И вот всё вырублено, расчищены берега. Раскинулись поля, и прошла дорога, и встал город, достойный того, чтобы в нём жил властитель этих земель. Тут не обошлось без моего народа.
— Эй, стой! — окликнул кто-то. — Ты, что везёшь?
— Каменного… — ответил мальчик сипло и откашлялся. — Каменного человека, — твёрдо повторил он, — для Светлоликого Фаруха.
В повозку заглянули. Я видел, как колеблется ткань навеса, но кто смотрел, не знал. Я уже не мог повернуть головы.
— Это он! — сказали люди. — Мы тебя сопроводим.
Они шагали по сторонам и вели быка, который стал теперь послушен. Иногда бык мычал, ускоряя шаг, будто его подгоняли острой палкой, а люди молчали. Я слышал только, как позвякивал металл на каждом их шагу. Молчал и мальчик.
Мы прошли по мосту. Копыта застучали по камням, и звонче стали шаги. Когда голос реки затих, дорога поползла на холм, и телега чуть накренилась. Зазвучали людские голоса. Город жил.
Кто-то заметил меня. Люди хотели подойти, но их отгоняли, и они смотрели издалека, переговариваясь.
Дорога стала ровнее, но ход замедлился. «Разойдись! Разойдись!» — кричали сопровождающие, и повозка сворачивала, и всё громче становился гул людских голосов.

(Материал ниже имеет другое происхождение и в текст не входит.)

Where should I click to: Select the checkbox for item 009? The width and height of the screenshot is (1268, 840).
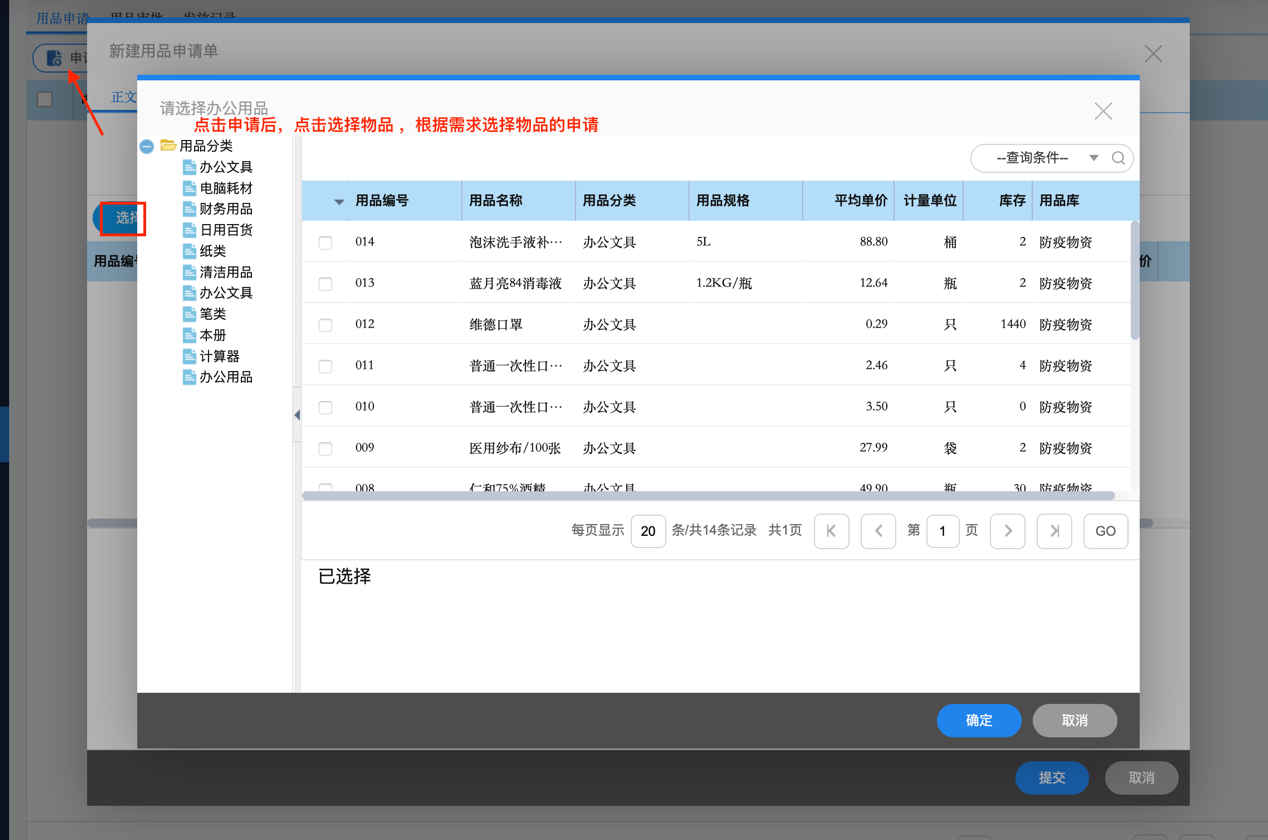pos(325,449)
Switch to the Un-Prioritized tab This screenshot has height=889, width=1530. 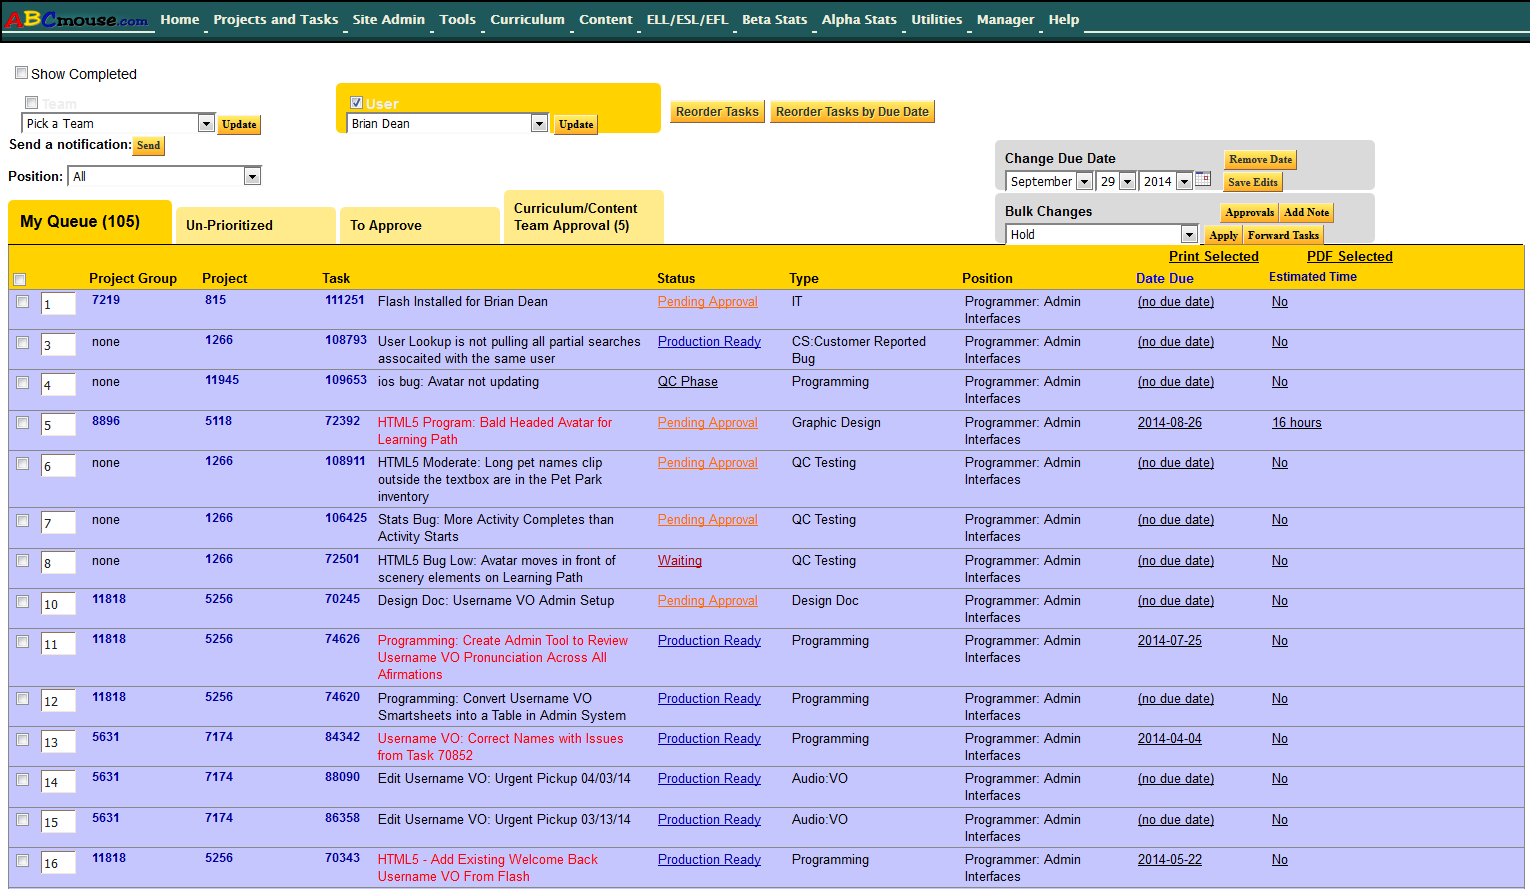pyautogui.click(x=229, y=225)
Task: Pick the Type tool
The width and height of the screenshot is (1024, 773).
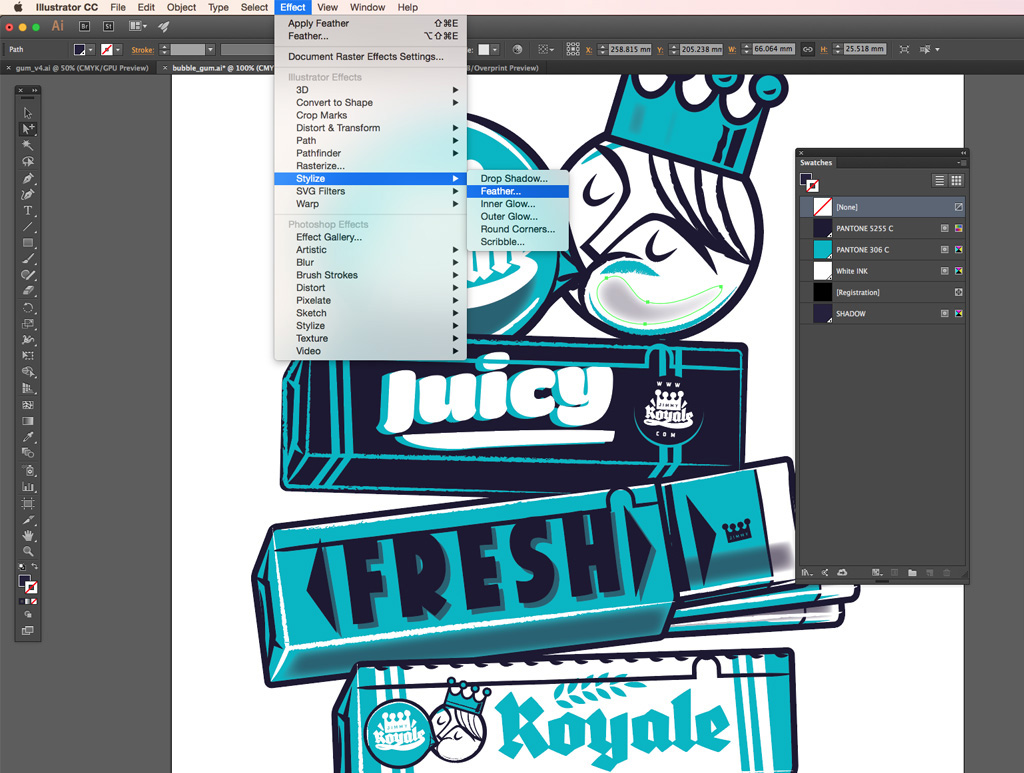Action: [28, 210]
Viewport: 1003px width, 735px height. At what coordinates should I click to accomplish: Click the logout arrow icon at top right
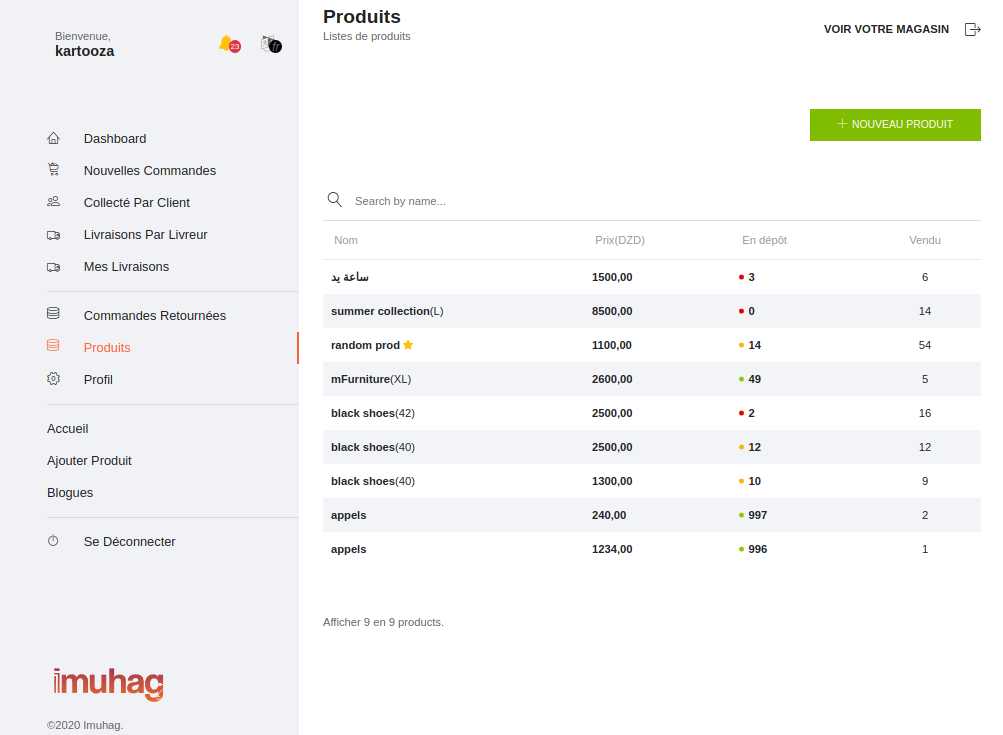[971, 29]
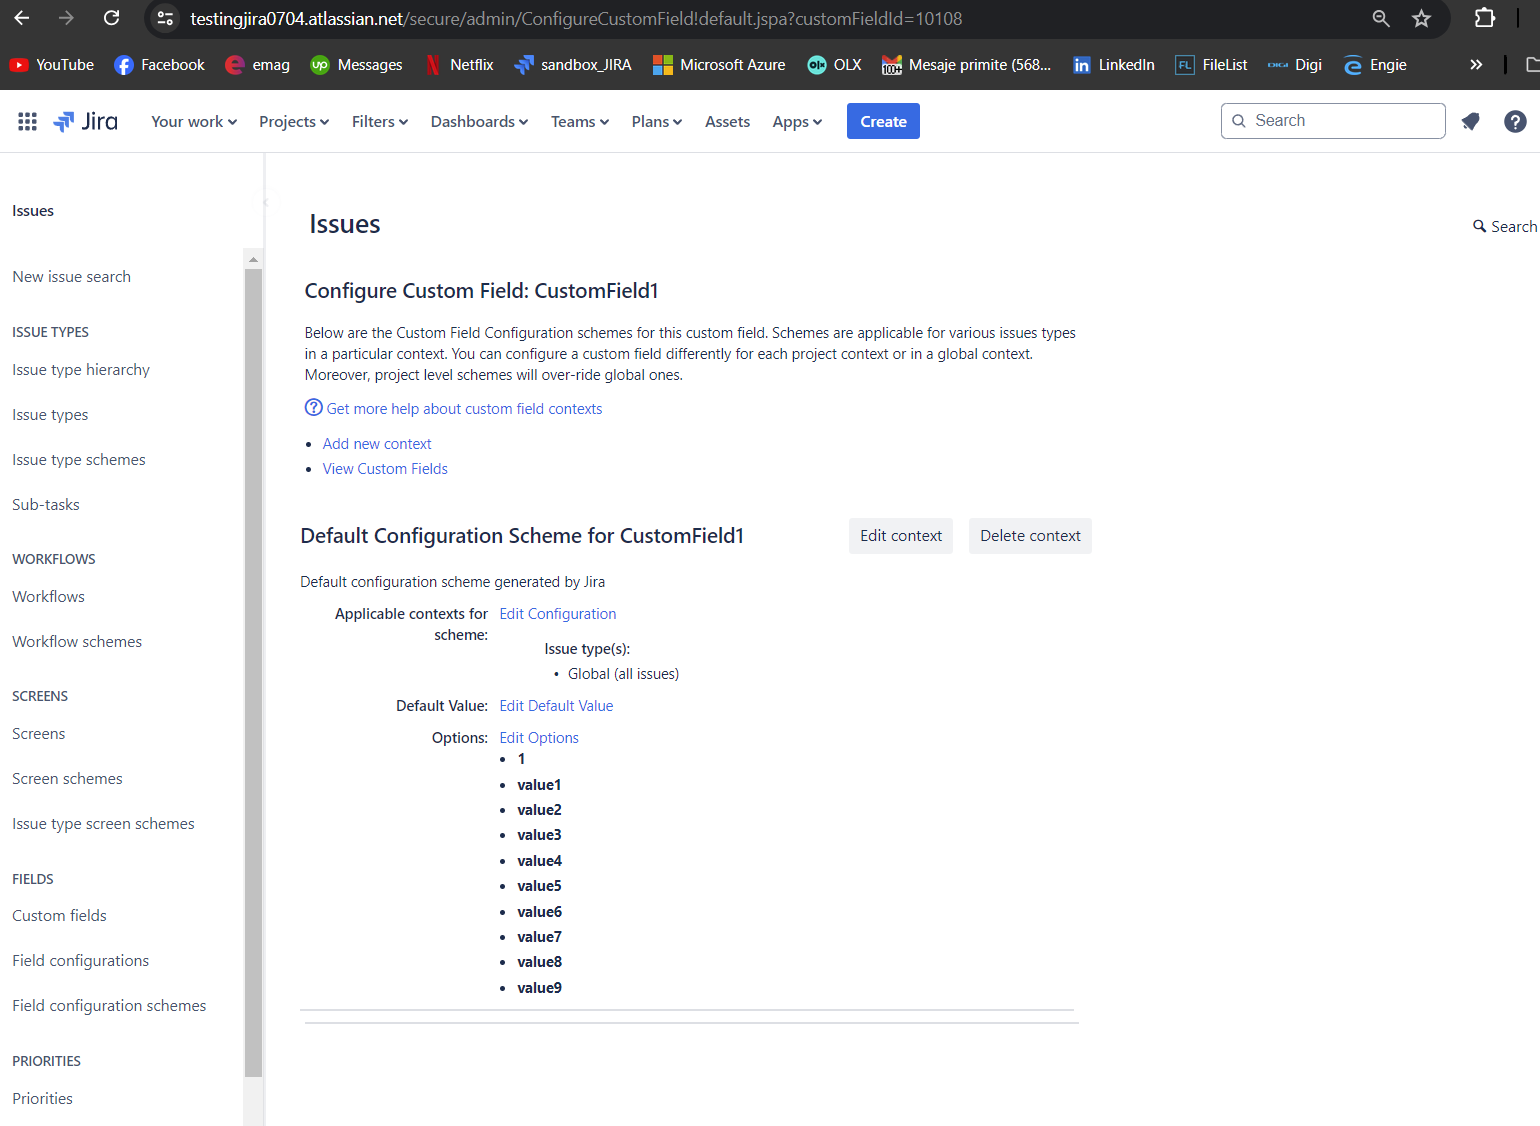1540x1126 pixels.
Task: Open the Dashboards dropdown
Action: pos(478,121)
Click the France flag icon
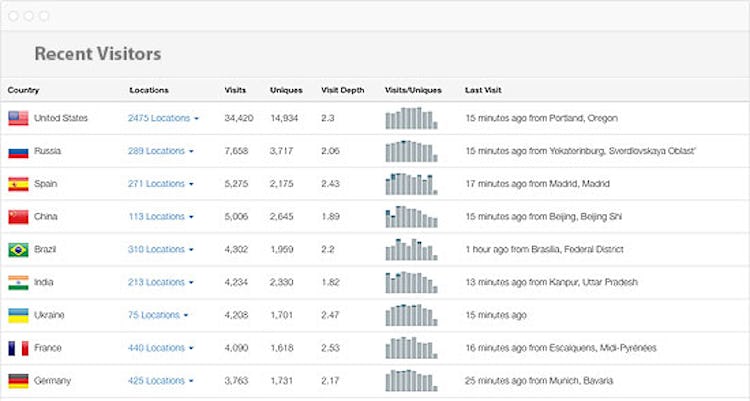Viewport: 750px width, 401px height. [18, 348]

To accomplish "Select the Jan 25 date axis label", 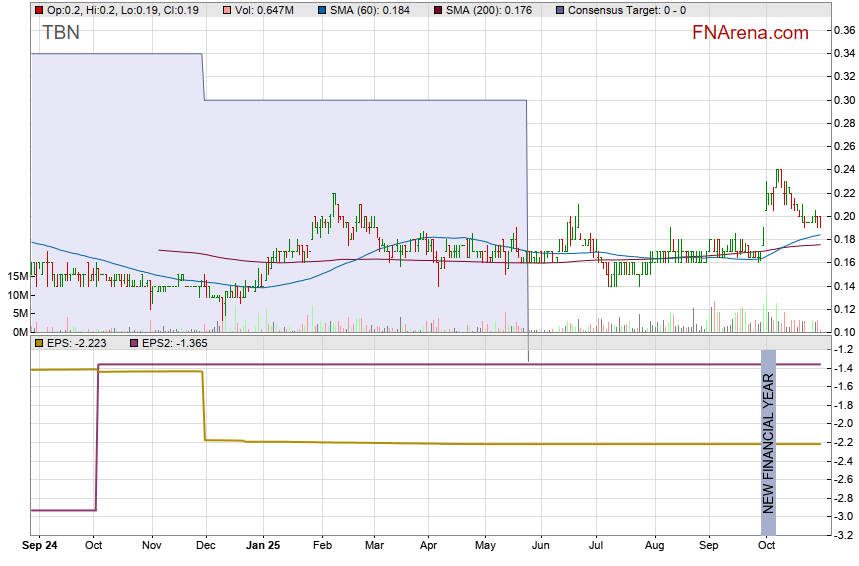I will click(264, 547).
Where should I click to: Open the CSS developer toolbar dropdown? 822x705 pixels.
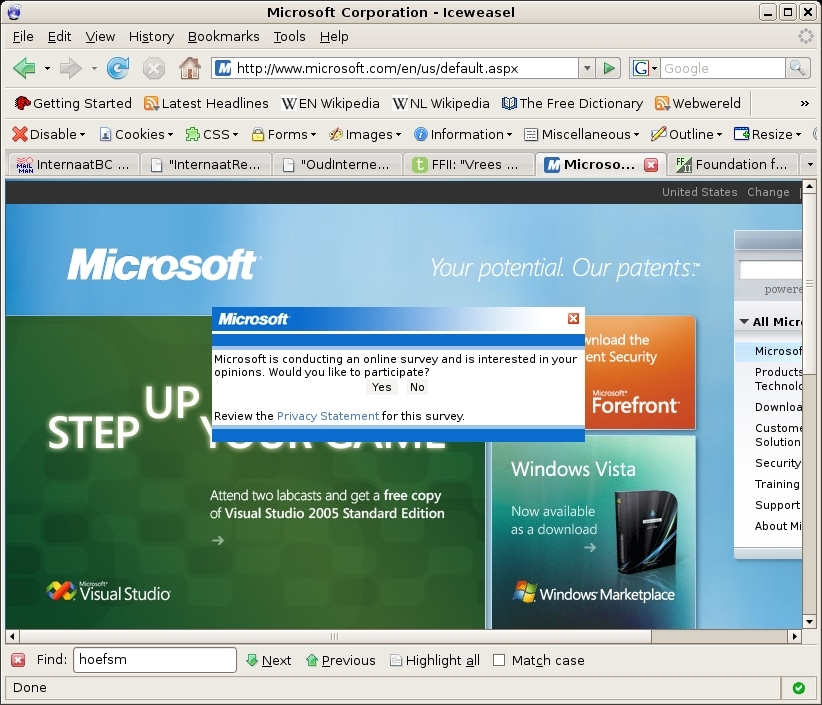(212, 134)
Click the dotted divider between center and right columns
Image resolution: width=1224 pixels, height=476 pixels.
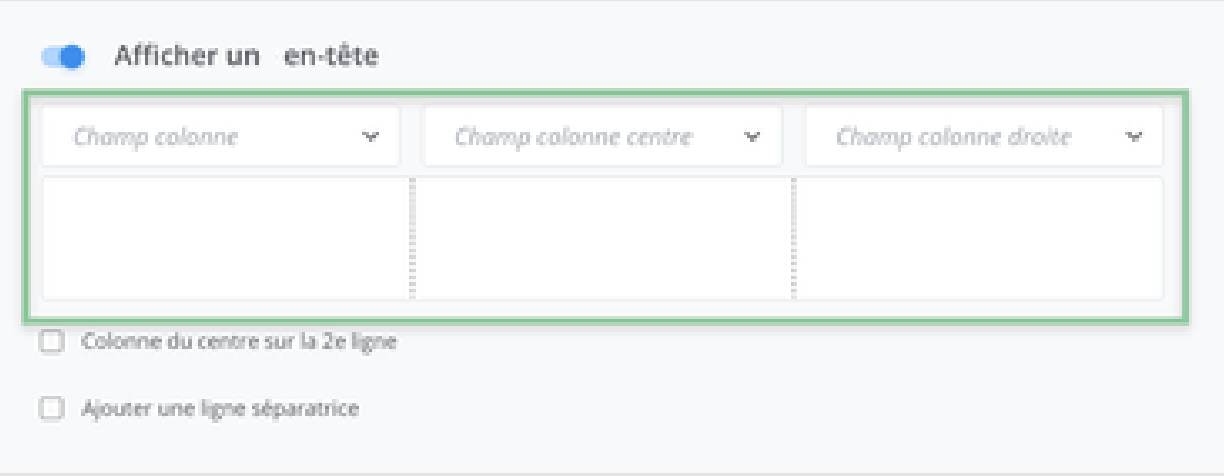pyautogui.click(x=794, y=238)
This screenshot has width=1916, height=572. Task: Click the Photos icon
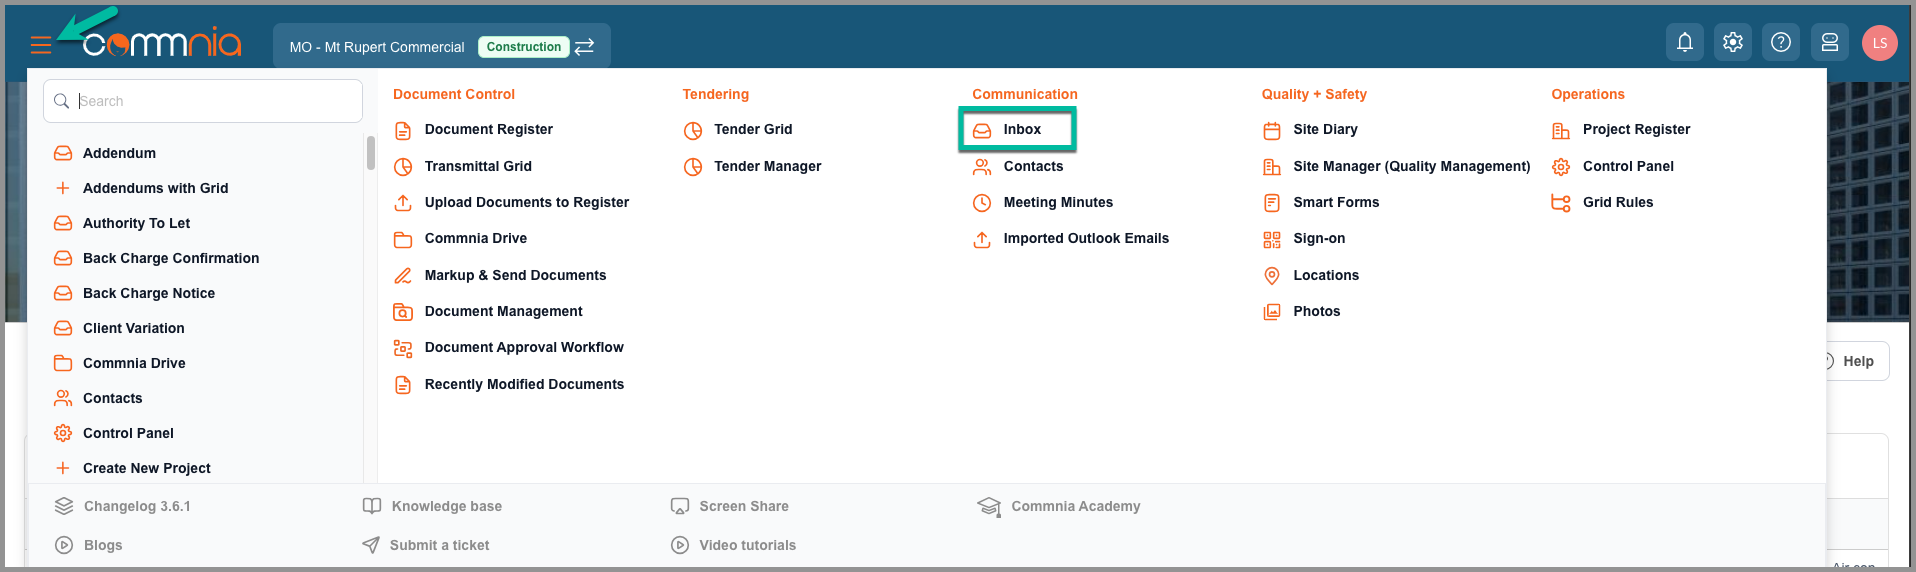(x=1272, y=312)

— На колени! — воскликнул кто-то, и мальчик вскрикнул. — Это он? Вытаскивайте!.. Ты, склони голову перед Светлоликим, наместником Великого Гончара, отцом Тёмных Долин и Цветных Песков, Жёлтого берега и Сердца Земель! Склонись перед Первым служителем Великой Печи!
Поднятый десятком рук, я встал. Передо мною был, несомненно, Дом Песка и Золота. Я видел белые ступени и колонны из камня, сотворённые моим народом, но видел и то, как истёрло их время, оставив трещины и отбитые углы. Многие сотни шагов сохранило оно, и не нашлось способных это исправить.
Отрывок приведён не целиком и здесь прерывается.